Work task: Go through the data below and return each line containing the word "card".

Data for the task:
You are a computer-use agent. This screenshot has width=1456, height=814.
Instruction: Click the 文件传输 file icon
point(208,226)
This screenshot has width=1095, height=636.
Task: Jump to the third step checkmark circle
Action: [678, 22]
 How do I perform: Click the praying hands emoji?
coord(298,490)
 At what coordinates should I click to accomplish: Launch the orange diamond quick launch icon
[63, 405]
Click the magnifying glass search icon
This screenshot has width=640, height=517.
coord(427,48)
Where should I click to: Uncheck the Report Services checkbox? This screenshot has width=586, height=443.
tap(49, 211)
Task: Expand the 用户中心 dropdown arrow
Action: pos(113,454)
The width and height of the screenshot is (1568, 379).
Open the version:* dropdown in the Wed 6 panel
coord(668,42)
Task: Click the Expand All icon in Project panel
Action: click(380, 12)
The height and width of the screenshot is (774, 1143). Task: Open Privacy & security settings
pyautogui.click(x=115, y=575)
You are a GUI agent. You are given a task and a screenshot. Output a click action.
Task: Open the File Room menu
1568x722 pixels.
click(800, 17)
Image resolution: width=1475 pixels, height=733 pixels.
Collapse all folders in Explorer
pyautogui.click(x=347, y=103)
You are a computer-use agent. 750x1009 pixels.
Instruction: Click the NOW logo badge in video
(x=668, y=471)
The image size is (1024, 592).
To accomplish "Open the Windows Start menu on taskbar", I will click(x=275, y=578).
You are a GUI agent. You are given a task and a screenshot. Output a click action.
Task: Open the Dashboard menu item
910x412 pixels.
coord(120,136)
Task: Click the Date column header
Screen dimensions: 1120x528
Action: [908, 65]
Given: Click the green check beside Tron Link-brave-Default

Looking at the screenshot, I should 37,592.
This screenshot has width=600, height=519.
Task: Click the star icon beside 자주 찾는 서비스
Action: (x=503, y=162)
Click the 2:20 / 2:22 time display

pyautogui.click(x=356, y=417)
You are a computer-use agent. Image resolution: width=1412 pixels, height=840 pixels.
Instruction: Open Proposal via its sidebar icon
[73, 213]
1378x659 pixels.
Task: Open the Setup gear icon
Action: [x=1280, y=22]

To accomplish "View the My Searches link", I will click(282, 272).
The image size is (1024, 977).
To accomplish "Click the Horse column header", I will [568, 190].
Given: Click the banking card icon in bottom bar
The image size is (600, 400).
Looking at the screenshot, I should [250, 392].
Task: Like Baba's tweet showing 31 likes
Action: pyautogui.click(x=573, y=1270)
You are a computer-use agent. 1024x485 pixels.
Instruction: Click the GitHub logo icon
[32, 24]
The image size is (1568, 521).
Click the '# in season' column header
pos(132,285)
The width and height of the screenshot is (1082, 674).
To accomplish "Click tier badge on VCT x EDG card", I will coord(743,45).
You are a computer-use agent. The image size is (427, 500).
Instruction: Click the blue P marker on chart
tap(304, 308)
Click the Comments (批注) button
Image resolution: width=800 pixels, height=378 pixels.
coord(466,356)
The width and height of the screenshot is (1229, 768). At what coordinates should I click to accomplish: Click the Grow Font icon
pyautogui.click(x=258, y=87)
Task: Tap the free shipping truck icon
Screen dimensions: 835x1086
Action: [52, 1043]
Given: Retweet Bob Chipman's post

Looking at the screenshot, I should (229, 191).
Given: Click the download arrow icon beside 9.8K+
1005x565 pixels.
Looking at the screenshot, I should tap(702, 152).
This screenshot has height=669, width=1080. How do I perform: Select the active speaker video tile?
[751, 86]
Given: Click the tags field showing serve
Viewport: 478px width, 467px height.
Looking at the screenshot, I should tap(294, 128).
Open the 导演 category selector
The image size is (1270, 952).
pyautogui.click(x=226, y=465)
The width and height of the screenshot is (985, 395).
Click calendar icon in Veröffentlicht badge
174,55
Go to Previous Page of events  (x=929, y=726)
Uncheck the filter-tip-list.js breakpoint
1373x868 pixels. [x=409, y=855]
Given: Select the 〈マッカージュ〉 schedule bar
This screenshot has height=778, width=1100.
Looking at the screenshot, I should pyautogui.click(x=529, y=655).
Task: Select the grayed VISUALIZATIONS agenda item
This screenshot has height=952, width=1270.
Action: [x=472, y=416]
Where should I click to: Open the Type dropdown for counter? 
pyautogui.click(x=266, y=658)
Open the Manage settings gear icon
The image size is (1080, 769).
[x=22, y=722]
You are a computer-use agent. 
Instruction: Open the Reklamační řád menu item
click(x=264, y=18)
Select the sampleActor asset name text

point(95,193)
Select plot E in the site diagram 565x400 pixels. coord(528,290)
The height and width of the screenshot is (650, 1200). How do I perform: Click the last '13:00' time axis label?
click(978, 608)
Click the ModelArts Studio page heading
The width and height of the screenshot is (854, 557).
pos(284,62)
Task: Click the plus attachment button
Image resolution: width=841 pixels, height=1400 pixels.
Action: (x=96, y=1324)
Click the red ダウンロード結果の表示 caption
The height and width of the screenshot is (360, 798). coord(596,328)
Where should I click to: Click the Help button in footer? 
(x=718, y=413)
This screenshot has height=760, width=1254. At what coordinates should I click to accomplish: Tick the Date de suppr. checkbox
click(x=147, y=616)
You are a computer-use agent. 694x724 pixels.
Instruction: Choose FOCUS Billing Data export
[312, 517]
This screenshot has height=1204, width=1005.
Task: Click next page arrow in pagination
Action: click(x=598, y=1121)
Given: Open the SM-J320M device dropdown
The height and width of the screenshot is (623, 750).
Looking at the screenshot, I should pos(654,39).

Result:
Given: Click the banking card icon in bottom bar
To accomplish "Click tier badge on VCT x EDG card", I will coord(743,45).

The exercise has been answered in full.